Corse
Question de :
M. Bernard Grasset
Charente-Maritime (2e circonscription) - Socialiste
Question posée en séance, et publiée le 29 avril 1999
M. le président. La parole est à M. Bernard Grasset.
M. Bernard Grasset. Ma question s'adresse à Mme la garde des sceaux, ministre de la justice.
Madame la ministre, un climat passionnel souvent teinté de démagogie et d'hypocrisie entoure l'annonce de la mise en examen en Corse de militaires de la gendarmerie nationale pour «destruction volontaire d'un bien appartenant à autrui par l'effet d'un incendie commis en bande organisée», ainsi que pour complicité.
L'information judiciaire étant ouverte et malgré le principe de la séparation des pouvoirs nié par ailleurs par ceux qui, déjà, jugent, condamnent et choisissent au gré de leur fantaisie les responsables (Exclamations sur les bancs du groupe du Rassemblement pour la République, du groupe de l'Union pour la démocratie française-Alliance et du groupe Démocratie libérale et Indépendants), il est urgent et nécessaire que la vérité soit rétablie,...
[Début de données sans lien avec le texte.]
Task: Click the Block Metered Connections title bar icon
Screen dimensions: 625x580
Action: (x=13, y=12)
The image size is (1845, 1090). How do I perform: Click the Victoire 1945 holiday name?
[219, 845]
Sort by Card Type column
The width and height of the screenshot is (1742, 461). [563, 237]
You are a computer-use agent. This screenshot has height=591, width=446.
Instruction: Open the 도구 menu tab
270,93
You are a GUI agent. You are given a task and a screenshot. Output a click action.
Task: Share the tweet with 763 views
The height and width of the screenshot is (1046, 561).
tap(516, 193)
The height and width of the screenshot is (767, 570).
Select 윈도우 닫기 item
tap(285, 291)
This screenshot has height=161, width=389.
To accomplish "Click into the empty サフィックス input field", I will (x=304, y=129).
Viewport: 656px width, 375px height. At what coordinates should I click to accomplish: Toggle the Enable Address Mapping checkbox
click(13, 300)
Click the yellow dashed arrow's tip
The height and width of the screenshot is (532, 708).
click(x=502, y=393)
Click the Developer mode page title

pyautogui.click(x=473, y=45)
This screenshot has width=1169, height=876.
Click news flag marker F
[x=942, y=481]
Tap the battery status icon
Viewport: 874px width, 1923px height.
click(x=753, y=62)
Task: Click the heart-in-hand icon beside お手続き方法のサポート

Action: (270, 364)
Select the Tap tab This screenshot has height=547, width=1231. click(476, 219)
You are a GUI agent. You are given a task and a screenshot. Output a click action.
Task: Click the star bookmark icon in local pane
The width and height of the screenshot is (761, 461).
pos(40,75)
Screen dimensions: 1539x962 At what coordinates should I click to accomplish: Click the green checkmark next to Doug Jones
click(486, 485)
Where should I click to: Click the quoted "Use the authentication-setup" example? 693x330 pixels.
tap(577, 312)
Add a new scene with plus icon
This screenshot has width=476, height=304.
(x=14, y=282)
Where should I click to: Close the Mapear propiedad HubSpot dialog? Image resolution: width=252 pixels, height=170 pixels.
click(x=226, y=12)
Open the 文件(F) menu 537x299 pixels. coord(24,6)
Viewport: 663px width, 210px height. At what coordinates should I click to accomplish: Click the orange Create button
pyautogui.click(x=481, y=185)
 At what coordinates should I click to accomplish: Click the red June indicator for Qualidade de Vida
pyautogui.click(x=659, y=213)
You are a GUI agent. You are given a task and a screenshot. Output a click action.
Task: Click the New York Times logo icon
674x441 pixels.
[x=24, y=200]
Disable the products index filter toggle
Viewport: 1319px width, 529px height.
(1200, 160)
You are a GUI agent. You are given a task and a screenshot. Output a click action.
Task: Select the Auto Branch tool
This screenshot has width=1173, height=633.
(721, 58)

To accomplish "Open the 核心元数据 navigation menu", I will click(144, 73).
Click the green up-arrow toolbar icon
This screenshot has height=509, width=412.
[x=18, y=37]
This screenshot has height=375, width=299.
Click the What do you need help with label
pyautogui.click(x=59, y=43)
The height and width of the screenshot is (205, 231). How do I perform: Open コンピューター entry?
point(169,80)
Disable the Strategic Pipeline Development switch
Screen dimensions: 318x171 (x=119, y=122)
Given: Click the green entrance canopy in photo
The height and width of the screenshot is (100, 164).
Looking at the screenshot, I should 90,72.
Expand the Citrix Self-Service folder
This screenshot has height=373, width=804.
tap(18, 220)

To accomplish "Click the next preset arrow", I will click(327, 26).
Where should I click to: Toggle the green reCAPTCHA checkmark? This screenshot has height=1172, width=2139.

M. Francis Delattre. C'est nul !
M. Bernard Grasset. ... que les provocateurs, les inspirateurs et les auteurs soient clairement identifiés, nul ne devant s'affranchir des principes de la loi républicaine.
Je vous serais très reconnaissant, madame la ministre, de faire diligence afin de ne pas laisser prise à la rumeur et de préserver l'Etat de droit dans cette affaire comme dans d'autres - je pense à l'assassinat de Claude Erignac -, dans ce département comme sur le reste du territoire. (Applaudissements sur les bancs du groupe socialiste et du groupe Radical, Citoyen et Vert.)
M. le président. La parole est à Mme la garde des sceaux, ministre de la justice.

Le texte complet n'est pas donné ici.